EU policy to support pollinator-friendly farming – current state and way forward
In 2018, the European Commission adopted a communication on a strategy for wild pollinators. One of its key aims was to promote the effective use of existing tools and policies. You can find information and links to the EU pollinators initiative actions on the EU’s Pollinator Information Hive. IEEP contributed by looking at progress under two key EU policies:
Pollinators in the Common Agricultural Policy (CAP)
The CAP is a key instrument to implement pollinator-friendly farming. A report by IEEP found that despite great potential of a wide range of CAP measures to support pollinator conservation, a lack of high-level strategic consideration of wild pollinators in implementation has hindered their impact. Options to better integrate their protection into CAP Strategic plans (CSP) for 2022-27 are outlined.
The key recommendations are to:
- Identify and prioritise wild pollinator needs at the regional level within Member States building on existing frameworks such as the Prioritised Action Framework (PAF)
- Establish the baseline status of wild pollinators to inform target setting and selecting relevant indicators for monitoring progress under national CSP monitoring.
- Define how CSPs will protect pollinators through conditionality measures and a coherent package of intervention measures in both pillars of the CAP. The document provides detailed guidance on how to achieve this. For example, landscape features and long-term fallow are key pollinator habitats that can be protected by conditionality and enhanced by ecoschemes and agri-environment.
Pollinators in the Sustainable Use of Pesticides Directive (SUD)
The SUD is another key piece of legislation which can help implement pollinator-friendly farming. Under the directive, member states are required to adopt National Action Plans (NAPs) setting out objectives to reduce risks and impacts from pesticide use. A report by IEEP assessing the integration of pollinator conservation into these plans found that most lack detail and adequate monitoring of pesticide impacts on pollinators. The report highlights good practice and shares recommendations on how to better integrate pollinators into NAPs. he report highlights good practice and shares recommendations on how to better integrate pollinators into NAPs.
The key recommendations are:
- Improving knowledge on the toxicity of pesticides to wild pollinators
- Creating targets for pollinators population recovery in both NAPs and CSPs
- Integrating pesticide impact into the European Pollinator Monitoring Scheme
- Developing a more unified approach to pesticide risk labelling risk, promote drift reduction techniques and raise awareness and regulatory controls.
- Creating collaborations between authorities responsible for SUD and Natura 2000 to minimise pesticide use in protected areas and buffer zones around them.
- Ensuring training and awareness on pesticide risk and use reduction, implement measures to prioritise non-chemical methods of pest control and develop farm advisory systems to help farmers implement IPM practices.
- Setting up mechanisms to share and exchange good practices between countries.
Pollinators in the EU Green Deal
There is an urgent need for strengthened action for pollinators on farmland and the EU policy framework presents clear opportunities. The EU Biodiversity Strategy for 2030 calls for a new phase of the EU pollinators initiative to 2030 and aims to reverse the decline of pollinators through a nature restoration plan. The target to put aside at least 10% of agricultural area to high-diversity landscape features, and the targets in the Farm to Fork strategy to cut by 50% the use and impacts of pesticides and the use of fertilisers, can also deliver important benefits to pollinators and the CAP strategic plans should be used to implement them at national level.
1 The EU Grassland Butterfly Indicator shows a loss in numbers of 25% in EU countries from 1990-2018. The EU Red List of Bees showed 9% of bee species are threatened, but also that over half of species are not sufficiently known to be able to assess whether they are threatened or not.

INPUT DATA:
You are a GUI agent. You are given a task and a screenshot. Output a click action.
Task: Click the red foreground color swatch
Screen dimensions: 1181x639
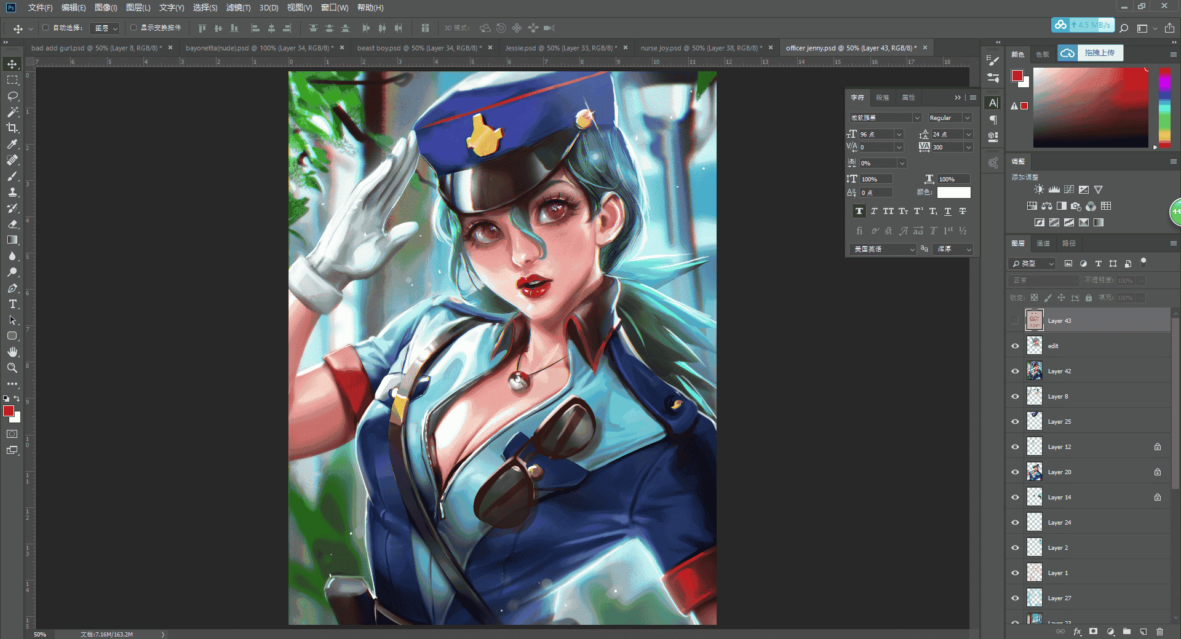[x=9, y=411]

EXERCISE GOAL:
Rewrite the footnote of the passage on EU pollinator policy, starting at "1 The EU Grassland" and ending at "threatened or not.", with "bee species" changed to "wild bee species".

TASK ANSWER:
1 The EU Grassland Butterfly Indicator shows a loss in numbers of 25% in EU countries from 1990-2018. The EU Red List of Bees showed 9% of wild bee species are threatened, but also that over half of species are not sufficiently known to be able to assess whether they are threatened or not.